Simple yet efficient real-time pose-based action recognition
This addresses the need for autonomous systems, such as in autonomous driving, to recognize human actions in real-time, though it appears incremental by building on existing pose estimation and classification methods.
The paper tackles real-time human action recognition by proposing a pipeline that encodes human pose into a new format called Encoded Human Pose Image (EHPI) for classification, achieving competitive state-of-the-art performance in pose-based action detection while ensuring real-time operation.
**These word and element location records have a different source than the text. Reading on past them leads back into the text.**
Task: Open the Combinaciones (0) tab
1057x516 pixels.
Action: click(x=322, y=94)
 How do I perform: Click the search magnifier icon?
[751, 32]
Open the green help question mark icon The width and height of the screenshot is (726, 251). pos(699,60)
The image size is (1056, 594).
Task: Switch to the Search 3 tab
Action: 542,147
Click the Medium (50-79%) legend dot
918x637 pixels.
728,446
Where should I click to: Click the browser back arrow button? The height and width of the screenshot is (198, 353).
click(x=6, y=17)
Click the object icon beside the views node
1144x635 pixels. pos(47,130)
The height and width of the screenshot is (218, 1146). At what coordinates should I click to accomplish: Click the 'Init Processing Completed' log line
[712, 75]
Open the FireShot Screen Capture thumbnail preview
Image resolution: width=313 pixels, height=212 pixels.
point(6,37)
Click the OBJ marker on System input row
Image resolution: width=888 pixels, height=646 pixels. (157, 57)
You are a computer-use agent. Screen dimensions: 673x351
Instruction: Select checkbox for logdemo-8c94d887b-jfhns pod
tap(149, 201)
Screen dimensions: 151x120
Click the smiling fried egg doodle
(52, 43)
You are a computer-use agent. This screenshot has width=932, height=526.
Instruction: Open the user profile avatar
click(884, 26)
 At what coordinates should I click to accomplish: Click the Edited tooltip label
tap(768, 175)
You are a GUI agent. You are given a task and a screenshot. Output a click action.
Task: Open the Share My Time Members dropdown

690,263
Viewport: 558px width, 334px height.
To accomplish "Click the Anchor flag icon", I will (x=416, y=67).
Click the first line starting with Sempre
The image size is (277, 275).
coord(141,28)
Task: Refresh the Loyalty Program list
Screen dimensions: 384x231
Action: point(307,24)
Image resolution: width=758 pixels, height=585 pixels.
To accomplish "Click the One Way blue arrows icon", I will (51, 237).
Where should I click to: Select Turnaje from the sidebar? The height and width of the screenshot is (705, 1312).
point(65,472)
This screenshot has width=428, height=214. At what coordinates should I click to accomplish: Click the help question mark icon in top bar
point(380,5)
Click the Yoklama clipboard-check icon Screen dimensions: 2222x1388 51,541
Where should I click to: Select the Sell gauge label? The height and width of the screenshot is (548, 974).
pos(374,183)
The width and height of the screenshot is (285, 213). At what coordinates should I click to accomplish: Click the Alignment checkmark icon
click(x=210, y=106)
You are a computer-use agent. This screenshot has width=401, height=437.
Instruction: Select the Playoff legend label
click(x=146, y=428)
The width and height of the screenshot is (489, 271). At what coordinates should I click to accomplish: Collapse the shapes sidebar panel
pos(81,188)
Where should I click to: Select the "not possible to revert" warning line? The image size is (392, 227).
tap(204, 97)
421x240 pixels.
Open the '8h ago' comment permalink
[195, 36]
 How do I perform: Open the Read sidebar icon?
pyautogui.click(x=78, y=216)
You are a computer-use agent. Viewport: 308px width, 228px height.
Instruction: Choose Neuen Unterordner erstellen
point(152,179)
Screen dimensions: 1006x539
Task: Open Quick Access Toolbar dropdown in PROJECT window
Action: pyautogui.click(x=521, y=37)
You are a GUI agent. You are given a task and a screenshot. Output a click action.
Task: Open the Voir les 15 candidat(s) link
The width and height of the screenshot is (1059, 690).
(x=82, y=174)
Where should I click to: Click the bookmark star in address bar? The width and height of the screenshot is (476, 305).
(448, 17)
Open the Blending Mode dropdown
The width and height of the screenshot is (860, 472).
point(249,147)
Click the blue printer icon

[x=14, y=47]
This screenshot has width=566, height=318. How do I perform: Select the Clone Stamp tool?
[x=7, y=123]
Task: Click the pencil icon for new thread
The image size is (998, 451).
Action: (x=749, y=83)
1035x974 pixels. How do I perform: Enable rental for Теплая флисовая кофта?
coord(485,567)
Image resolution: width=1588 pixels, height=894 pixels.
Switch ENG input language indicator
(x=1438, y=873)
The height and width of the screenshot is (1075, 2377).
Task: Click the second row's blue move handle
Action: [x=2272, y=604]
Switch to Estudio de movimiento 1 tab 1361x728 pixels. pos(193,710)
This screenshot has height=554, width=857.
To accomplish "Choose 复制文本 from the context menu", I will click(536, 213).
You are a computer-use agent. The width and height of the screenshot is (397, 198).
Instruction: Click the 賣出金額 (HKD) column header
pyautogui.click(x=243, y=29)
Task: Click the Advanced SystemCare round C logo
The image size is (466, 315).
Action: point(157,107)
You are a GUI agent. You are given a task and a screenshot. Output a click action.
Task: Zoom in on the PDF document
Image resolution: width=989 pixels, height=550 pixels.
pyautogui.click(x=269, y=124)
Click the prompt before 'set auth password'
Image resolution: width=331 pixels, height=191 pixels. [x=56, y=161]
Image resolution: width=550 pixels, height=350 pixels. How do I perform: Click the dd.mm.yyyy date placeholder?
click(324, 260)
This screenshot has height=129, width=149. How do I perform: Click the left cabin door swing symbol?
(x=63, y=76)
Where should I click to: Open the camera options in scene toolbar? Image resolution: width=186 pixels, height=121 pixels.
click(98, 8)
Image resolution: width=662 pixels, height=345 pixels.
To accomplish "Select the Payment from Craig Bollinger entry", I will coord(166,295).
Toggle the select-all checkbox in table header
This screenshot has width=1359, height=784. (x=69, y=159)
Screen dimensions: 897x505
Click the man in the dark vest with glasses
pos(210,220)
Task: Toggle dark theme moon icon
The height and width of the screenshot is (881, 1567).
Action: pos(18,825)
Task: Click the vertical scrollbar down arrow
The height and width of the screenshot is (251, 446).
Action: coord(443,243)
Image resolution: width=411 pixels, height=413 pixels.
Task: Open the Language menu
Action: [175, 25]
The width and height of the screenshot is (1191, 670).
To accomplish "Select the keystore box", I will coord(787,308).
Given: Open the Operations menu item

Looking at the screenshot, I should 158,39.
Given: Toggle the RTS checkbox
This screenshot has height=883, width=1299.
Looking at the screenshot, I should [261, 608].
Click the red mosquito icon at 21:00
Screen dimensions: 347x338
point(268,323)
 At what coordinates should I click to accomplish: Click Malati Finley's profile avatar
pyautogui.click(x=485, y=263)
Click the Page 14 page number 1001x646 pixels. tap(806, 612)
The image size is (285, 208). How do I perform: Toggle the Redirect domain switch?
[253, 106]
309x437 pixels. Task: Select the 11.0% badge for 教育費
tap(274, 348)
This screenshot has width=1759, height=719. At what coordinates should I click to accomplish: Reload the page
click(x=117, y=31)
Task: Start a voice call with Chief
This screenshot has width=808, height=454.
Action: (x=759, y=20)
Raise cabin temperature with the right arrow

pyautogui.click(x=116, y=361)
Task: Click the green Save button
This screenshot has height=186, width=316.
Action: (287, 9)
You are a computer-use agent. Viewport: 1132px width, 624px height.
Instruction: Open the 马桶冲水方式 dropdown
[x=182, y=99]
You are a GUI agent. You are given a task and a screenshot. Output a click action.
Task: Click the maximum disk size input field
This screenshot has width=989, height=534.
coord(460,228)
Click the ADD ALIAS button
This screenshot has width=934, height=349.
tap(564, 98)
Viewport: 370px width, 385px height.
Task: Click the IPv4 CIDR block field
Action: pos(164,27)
Recognizing human actions is a core challenge for autonomous systems as they directly share the same space with humans. Systems must be able to recognize and assess human actions in real-time. In order to train corresponding data-driven algorithms, a significant amount of annotated training data is required. We demonstrated a pipeline to detect humans, estimate their pose, track them over time and recognize their actions in real-time with standard monocular camera sensors. For action recognition, we encode the human pose into a new data format called Encoded Human Pose Image (EHPI) that can then be classified using standard methods from the computer vision community. With this simple procedure we achieve competitive state-of-the-art performance in pose-based action detection and can ensure real-time performance. In addition, we show a use case in the context of autonomous driving to demonstrate how such a system can be trained to recognize human actions using simulation data.